SPECIAL REPORT—Emerging markets continue to grow considerably faster than the United States. And Developing Asia’s economic growth is stronger than other regions. In fact, it is anticipated to achieve a GDP growth rate of 7.1 percent this year and 7.7 percent by 2018, according to IMF data. Much of Developing Asia’s relatively strong performance today is based on its past efforts in lowering tariff levels and successfully integrating with world markets.

Thus, according to PIIE, the average tariff rate in East Asia and the Pacific was 25 percent in 1985. In 2009, it was estimated to have dropped to under 5 percent. In contrast, the average tariff rate in South Asia, which was estimated at a whopping 85 percent in the 1980s, was down to 13.5 percent last year, PIIE says.

China: An Expanding Market with Issues

China, the biggest player in Asia, is the second largest world importer next to the United States. Last year China purchased $110.6 billion in goods from the U.S., making it the United States’ third largest foreign market. Top U.S. exports to China in 2012 included agricultural products, transportation equipment, computer and electrical products, chemicals, and machinery.

Prior to joining the WTO in 2001, China restricted imports through high tariffs and taxes, quotas and other barriers. Since then the Middle Kingdom has come a long way. Today, China’s trade barriers are among the lowest as compared to developing countries. This, combined with many other reforms, helped China integrate into the global economy and, in turn, economically outpace other large economies.

For decades, China’s growth model primarily has been dependent of export markets. In turn, it has become the world’s largest exporter. But as the global demand for China’s products has decreased resulting from the recent recession and subsequent period of slow global growth, China has attempted to simulate domestic demand.

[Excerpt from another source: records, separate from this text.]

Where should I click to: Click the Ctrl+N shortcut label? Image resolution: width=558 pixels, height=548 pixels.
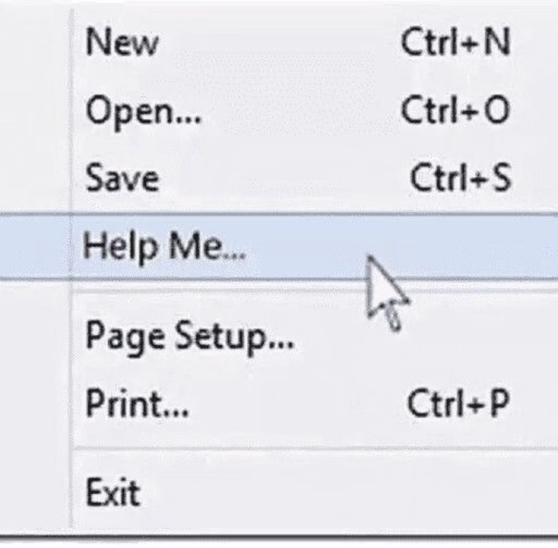click(455, 43)
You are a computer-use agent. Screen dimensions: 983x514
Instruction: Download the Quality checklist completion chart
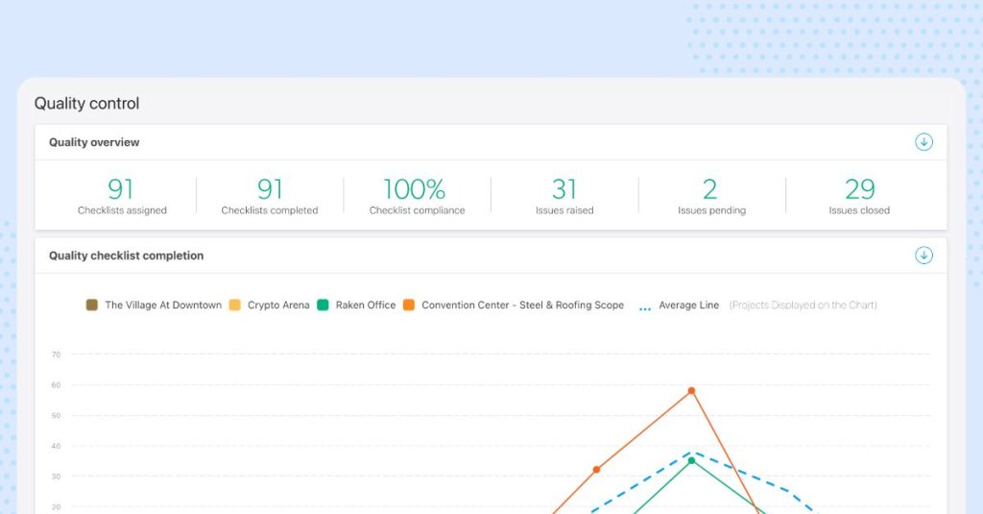(x=923, y=256)
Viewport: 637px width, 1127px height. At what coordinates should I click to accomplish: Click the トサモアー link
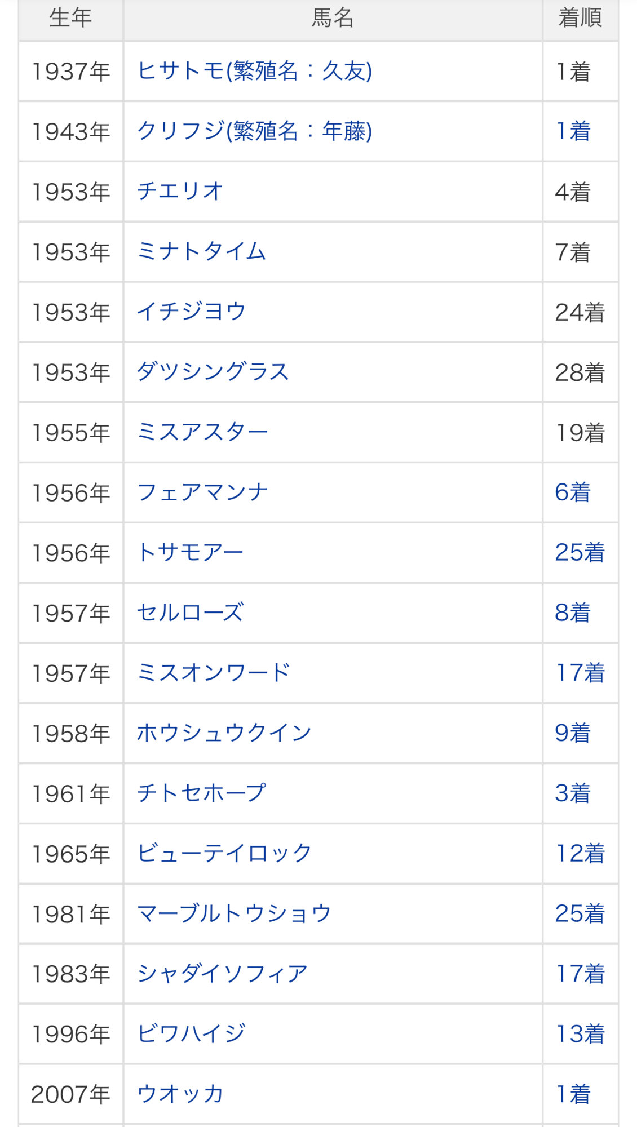click(x=191, y=553)
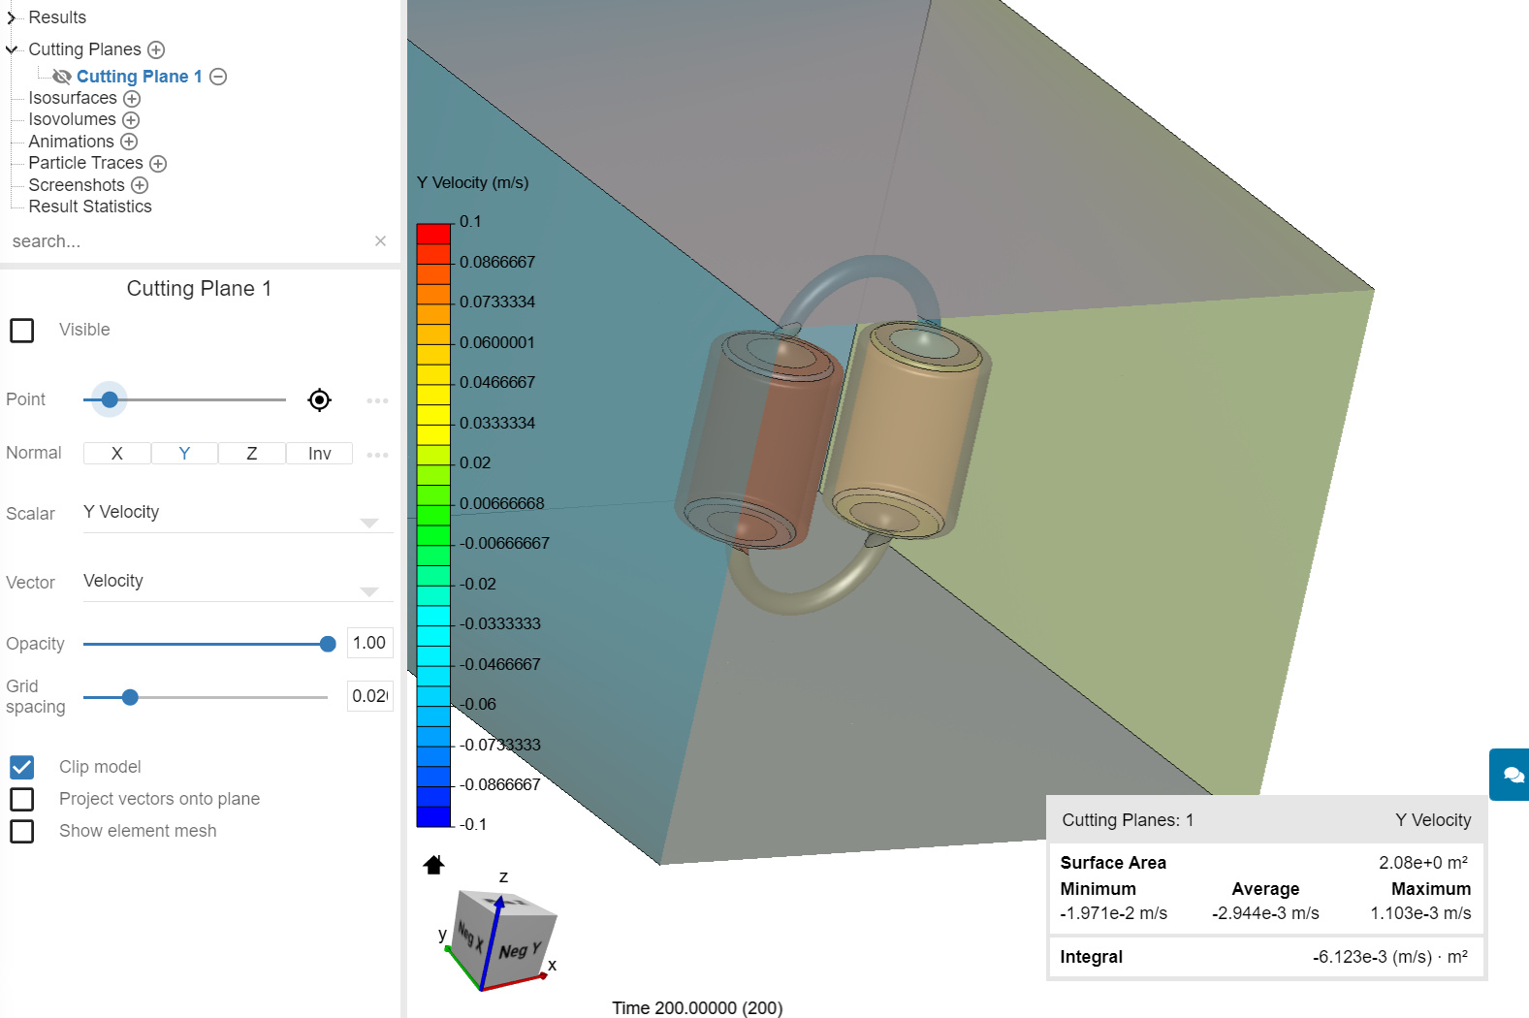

Although some success has been achieved, many analysts believe Chinese domestic demand unlikely will be sufficient to boost that country’s economic growth back to the double digit levels it experienced for over a decade. In fact, Chinese household consumption as a percentage of GDP now is declining, The Wall Street Journal reports. Relatively poor social safety nets, which result in extremely high savings rates, are often noted as major obstacles to significantly greater consumer spending. Nevertheless, China’s GDP still is projected to exceed 8 percent this year, the highest among the larger global economies, while coasting at about 8.5 percent from 2015 through 2018, the IMF says.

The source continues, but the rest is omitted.